On today's class I made a Self-Portrait. I decided to emphasize the inner feelings which I have been struggled during lockdown and Christmas break.
I tried to show the different perspective of self portrait. A new brief and new look.
I also tried to avoid the traditional frame, posture, tedious shot with straight forward message. Like ''it's me'' - that is all. But that is dumb. I took it by artistic, deeper way. My perspective. Let's see the world by my eyes.
I wanted to show the perpective of the stranger. Who just entered to the room. Then all the action starts. Some of the significant objects (with remberance of this time) and me, laying on the bed, covered with blanket.
The position and diagonals of this art are not made by the accident. Basing on my culture knoweledge, I connected two paintings from baroque artists. The first, is named The Death of Sardanapalus (1827) from the brush of Eugène Delacroix. It currently hangs in Musem Louvre in Paris.
It present a death itself. Rather the moment before it will happened. The greater capture of surrender and total destructre. It looks like a never ending story. How the kingdom of this historical emperor ended. With such a dramatic, full of essentials picture.

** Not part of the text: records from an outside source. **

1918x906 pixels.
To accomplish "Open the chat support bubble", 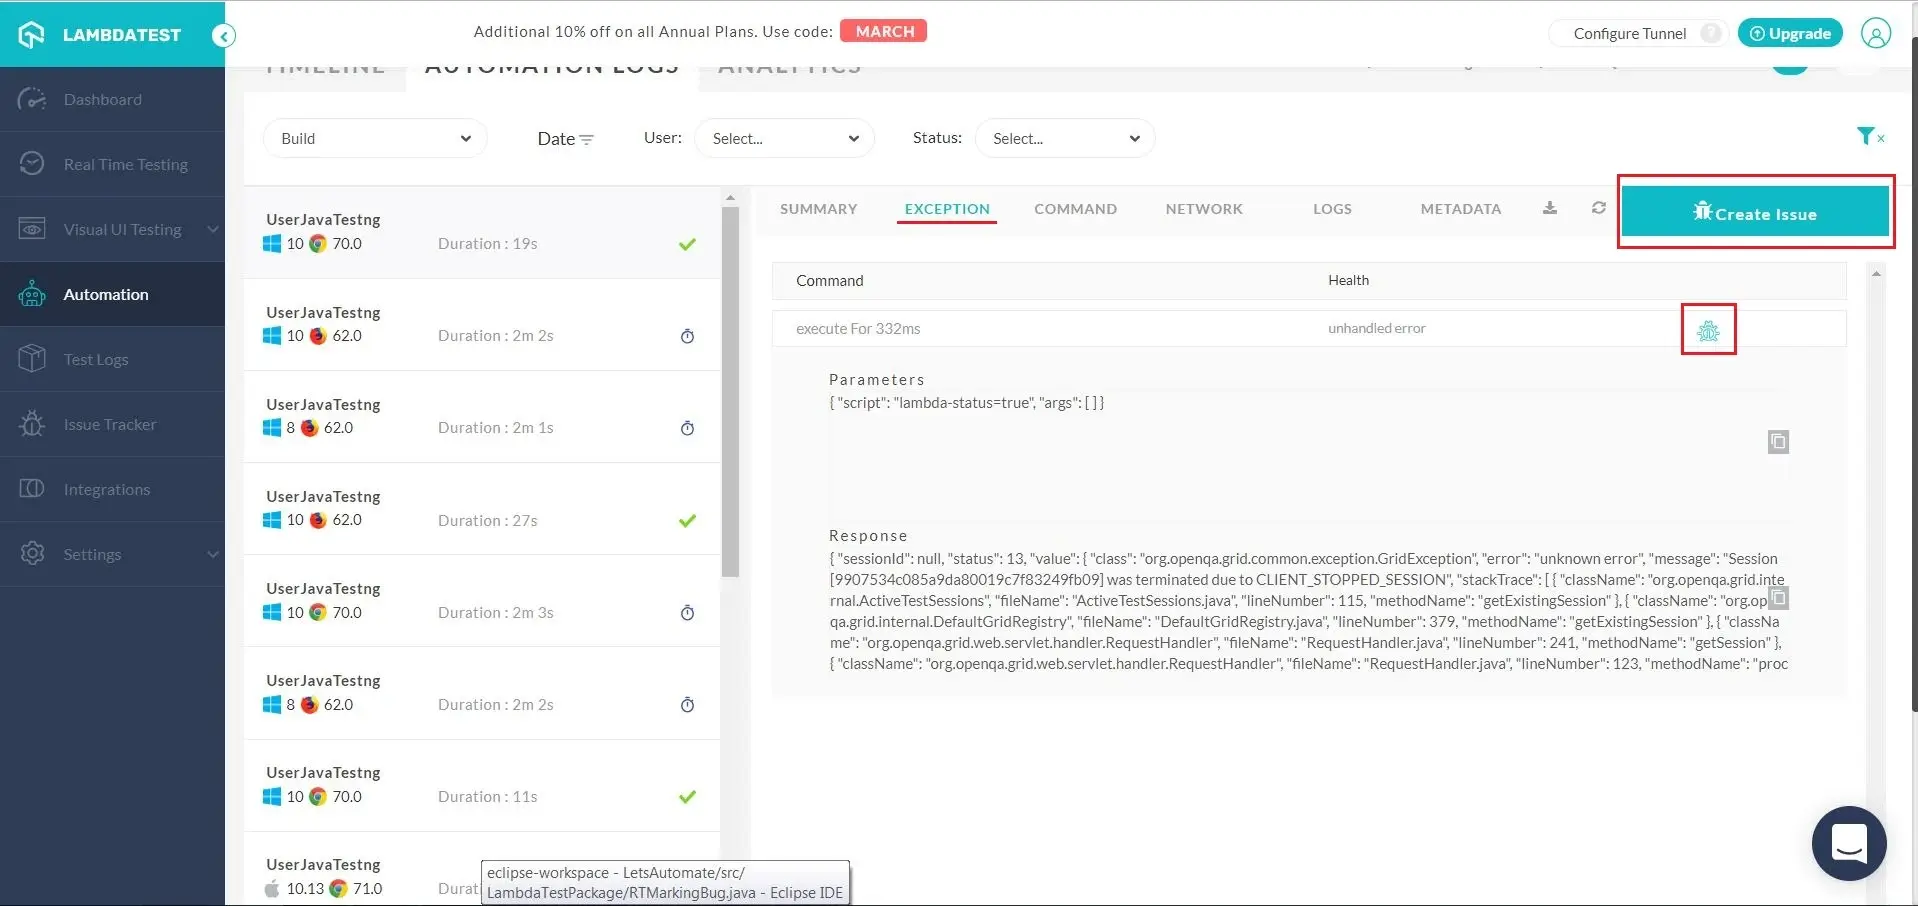I will coord(1848,843).
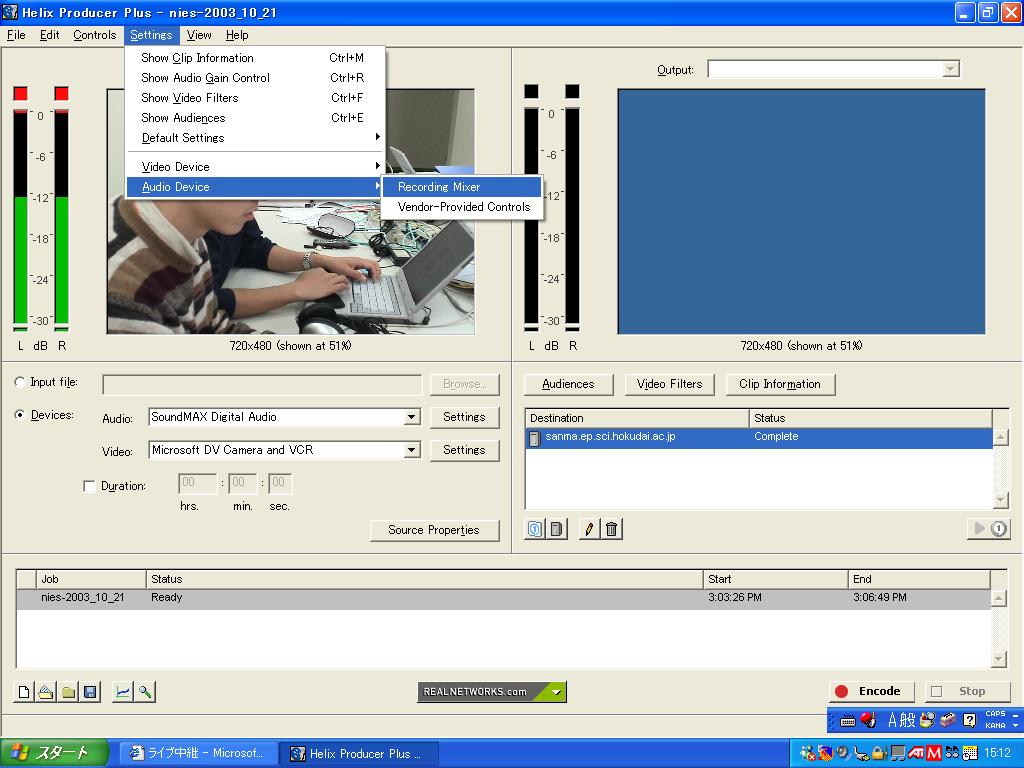Edit destination using the pencil icon
Image resolution: width=1024 pixels, height=768 pixels.
click(589, 529)
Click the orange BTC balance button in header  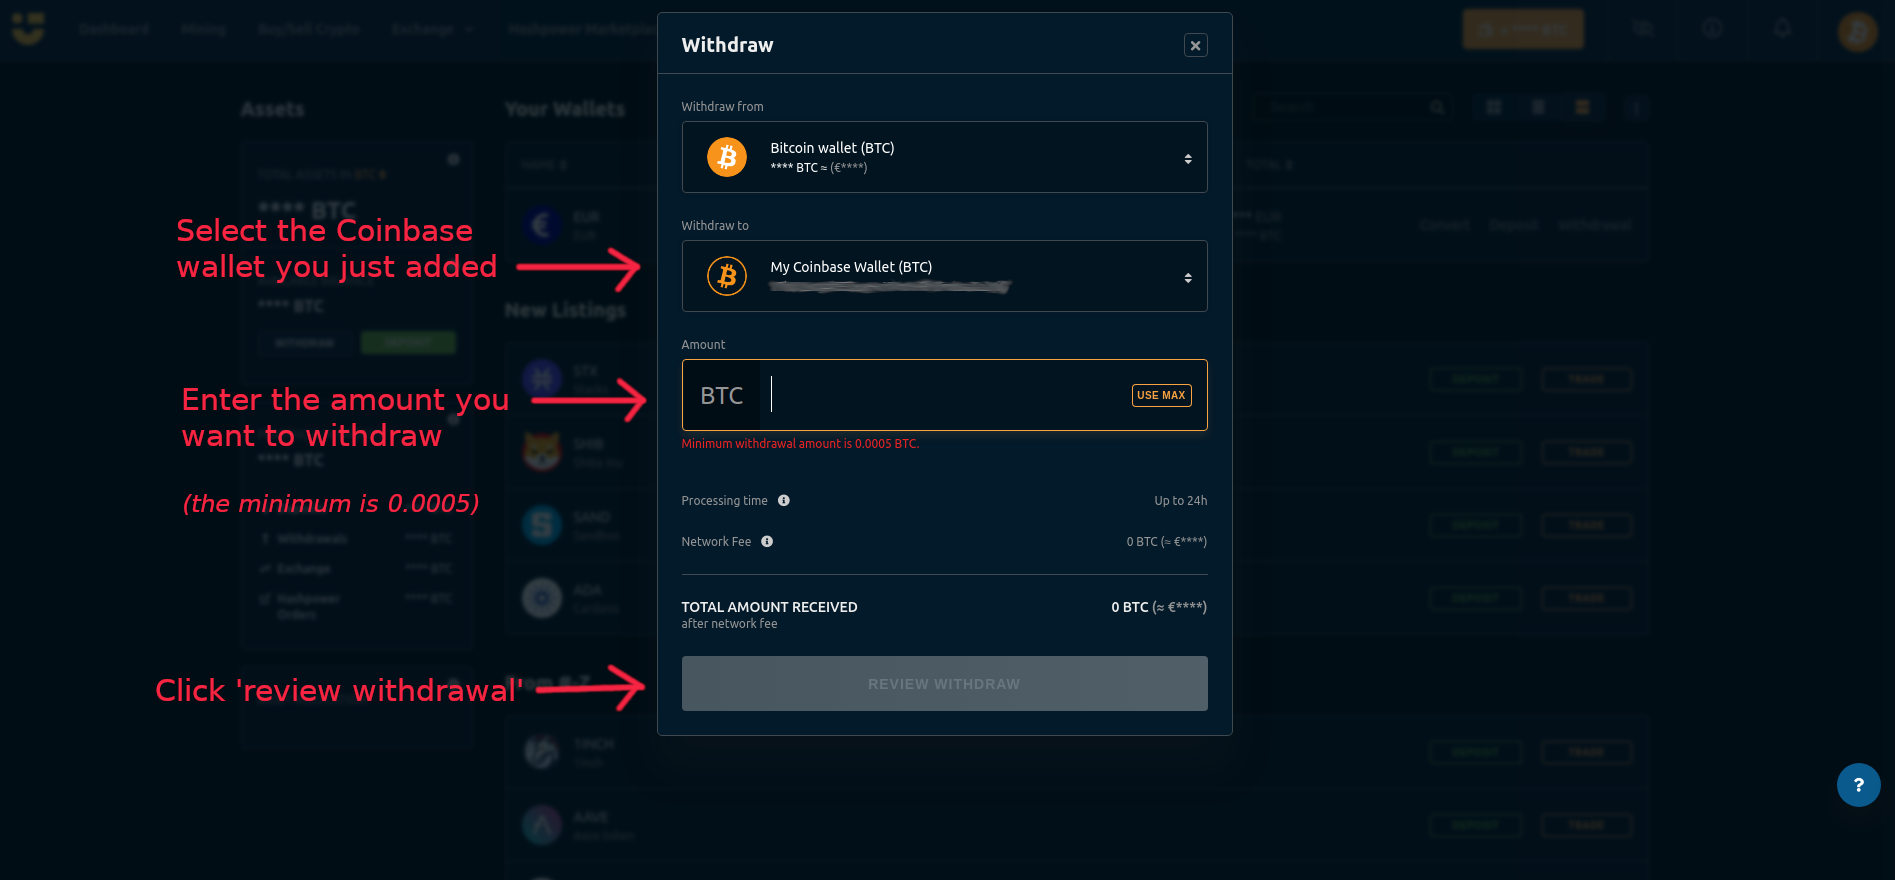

The second one relates to the previous topic. It is an essence of baroque atmosphere, full of tension and uncertainty. The Entombment of Christ, famous Caravaggio painting from 1603-1604. Currently is in the Vatican Pinacoteca. No suprisingly, it has many copies. But the essential dramatic again, has been pictured with increlable result. With one I am sure, it is one of the painting in the history, which turned the aim of art. To amaze the audience. By expression extracted from the artist, viewer stteping into darker world. Of pain, scream of loosing and dying. The gesture of touching the stone, it means touching of death. The cold stone... Being naked and ready for the last farewell.
Yes, it was a shorter explanation of my artistic investigation. But it is just a beginning.
(I will change the spelling and grammar later)
Resources:
anonymous,. The Death of Sardanapalus. [Online] Available from: https://en.wikipedia.org/wiki/The_Death_of_Sardanapalus [Accessed 11/1/2021]
anonymous,. The Entombment of Christ (Caravaggio). [Online] Available from: https://en.wikipedia.org/wiki/The_Entombment_of_Christ_(Caravaggio) [Accessed 11/1/2021]
DELACROIX, E. La Mort de Sardanapale. [Oil on canvas] In: (1827)Paris: Musée du Louvre,
CARAVAGGIO. The Entombment of Christ. [Oil on canvas] In: (1603)Vatican City: Vatican Pinacoteca,
A really good post, with some very thoughtful ideas and reasons for creating the image you made. Also an inventive approach to the self portrait, describing the way a lot of us feel about life at the moment. Remember to add a click through link underneath your research images so we can go directly to your source material. Good effort, keep it up!